Around this time, the city council decided that it would offer special closed-session swimming lessons to small groups of adults who wanted to learn but had a crushing fear of water. It was decided by the pool manager that I would run the class on Tuesday nights. I thought this was a nod to my expertise and maturity, but it just turned out that nobody else wanted to do it.
My first group consisted of six adults of varying ages; the youngest was 23, the oldest 79. During the first session, we sat on the poolside and talked about their experiences. Flora, the oldest, had a lifelong desire to learn but had never had the opportunity; work and family had consumed her life (nobody in her family apart from her grandchildren could swim). Many of them had lived through traumatic childhood incidents – one had been pushed into a river, another had been humiliated during a family seaside holiday.
It requires real courage to share your fear and shame with a stranger, and learning to swim also requires you to undress, all your vulnerabilities shrink-wrapped into a singular experience. For that reason, there were no spectators. During those evening sessions, the pool was silent and still, the lights to the spectator gallery dimmed, the building transformed into a temple of tranquillity.
By week three, everybody was standing waist-deep in the shallow end of the pool. The challenge was to walk across the 10 metres to the other side, hands clamped to a swim float that I was holding. The tiles underfoot were slippery and losing balance was easy. The last to go was a guy named Raj. He was twice my size and his desire to learn to swim was driven by a need to conquer a fear that had plagued him since childhood. He was dreading this exercise more than anyone else. By week seven, he was swimming, float held in front, legs furiously churning water.
Week after week I had assured them that one day they would jump into the deep end and swim a full length of the pool, unaided by floats. Nobody believed this was possible; most only wanted to be able to float and tread water. I loved these sessions. Watching somebody slowly overcome a long-ingrained fear was deeply gratifying.
By summer, I had migrated the class to a nearby outdoor pool, a staggeringly beautiful 100-yard lido surrounded by trees. The cold water was a shock but soon the realisation that they were away from the calm, safe privacy of the indoor pool hit them: they were out in the world doing something they could never have imagined themselves doing. It was glorious.

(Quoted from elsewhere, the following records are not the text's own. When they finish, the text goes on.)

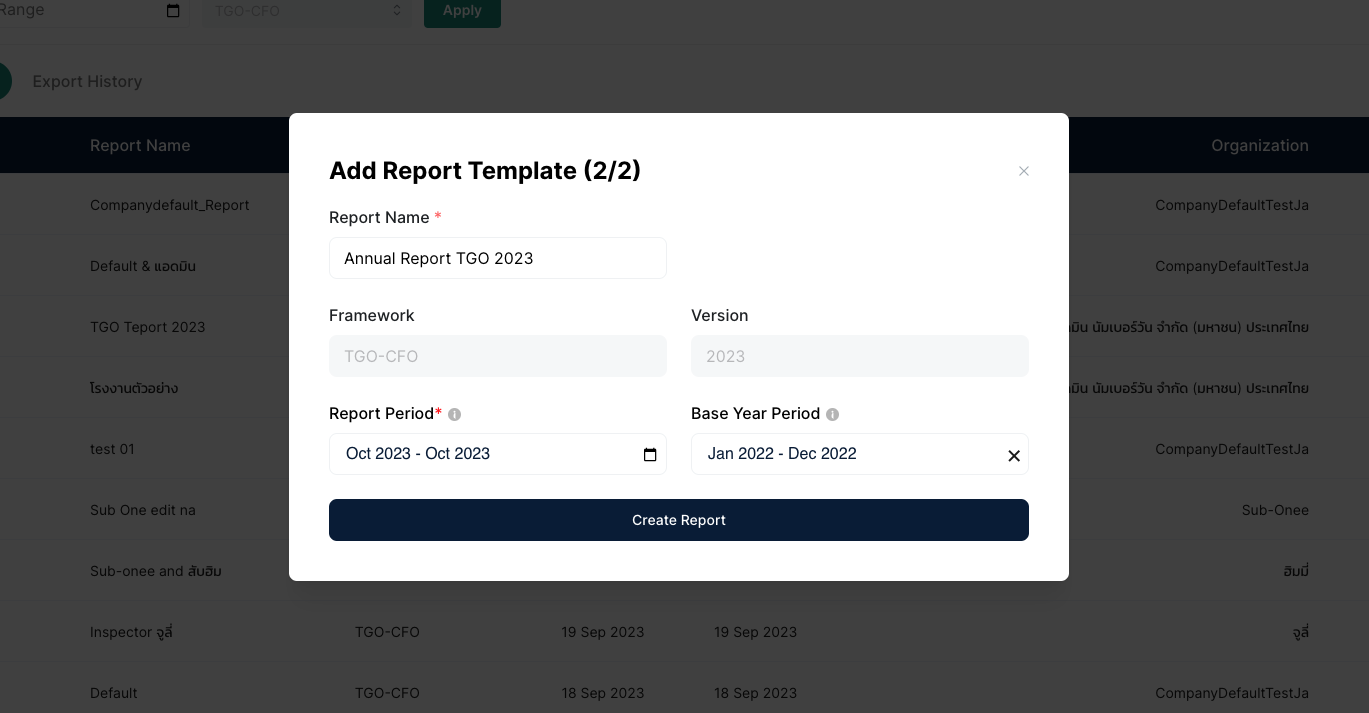The image size is (1369, 713).
Task: Close the Add Report Template dialog
Action: tap(1023, 171)
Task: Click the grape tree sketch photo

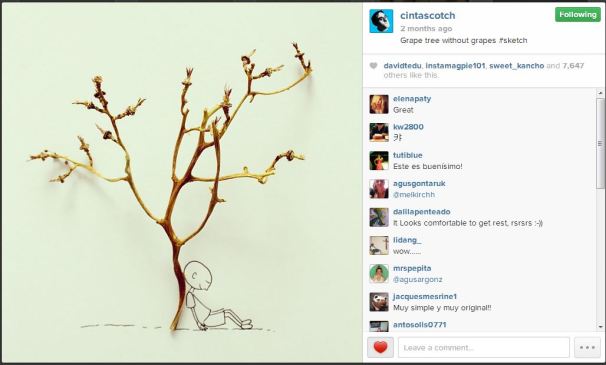Action: pos(182,183)
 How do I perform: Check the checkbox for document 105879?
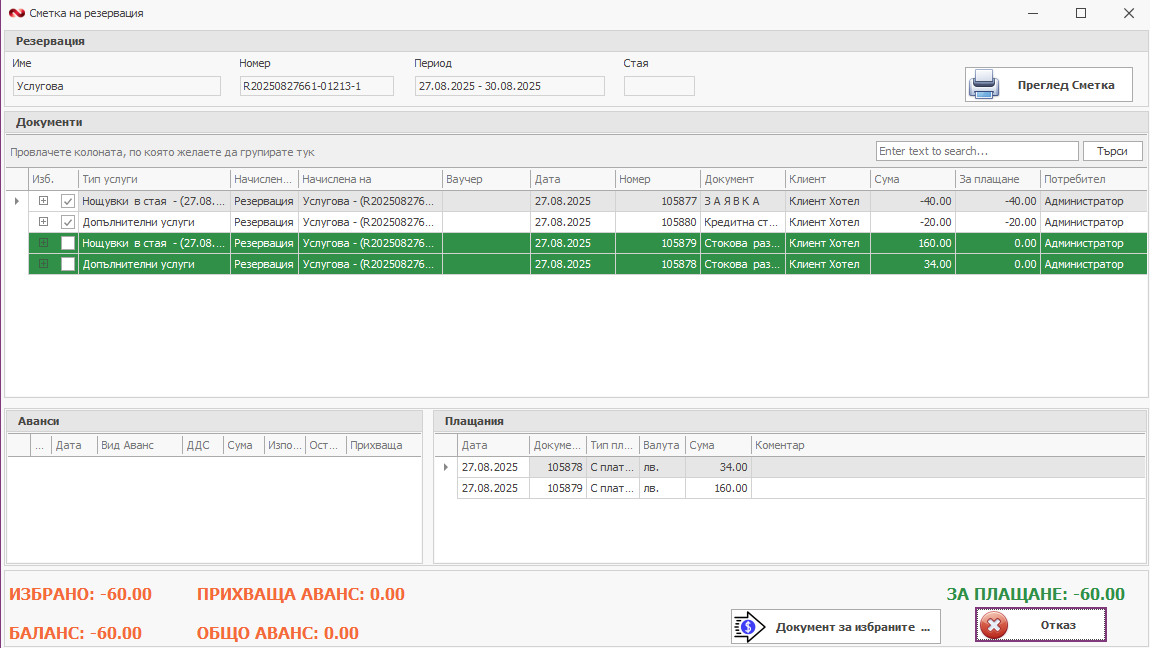[x=68, y=243]
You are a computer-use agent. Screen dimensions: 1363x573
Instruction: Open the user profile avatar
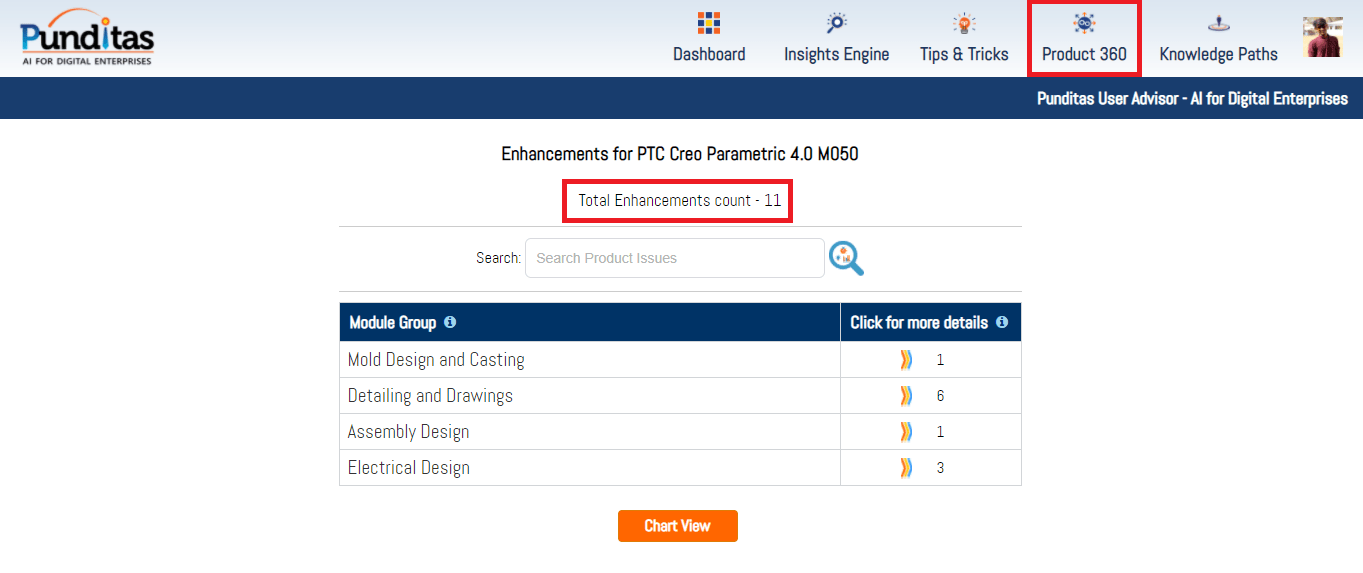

I taught this class for a year before leaving to enrol at college as a mature 23-year-old. I like to think the course was a success and that the council continued with it, but sadly, a year later the pool was partially demolished and a smaller pool built, run by a private contractor. It had all the charm of a shopping-centre gym and there didn’t seem to be any classes for people who had sat too long on the riverbank watching and dreaming.
At its most basic, swimming is about breathing and floating. The rest is just style. If you were lucky enough to learn as a kid, then great; lots of people didn’t get that opportunity to experience the amniotic weightlessness of being in a blue rectangle of water, or feel their toes brush along the pebbled bottom of a slow-moving river. The hard work and willpower it took my class to overcome something so debilitating for such a simple reward stayed with me for the rest of my life. None of them were ever going to swim the Channel, but of course, I never told them that.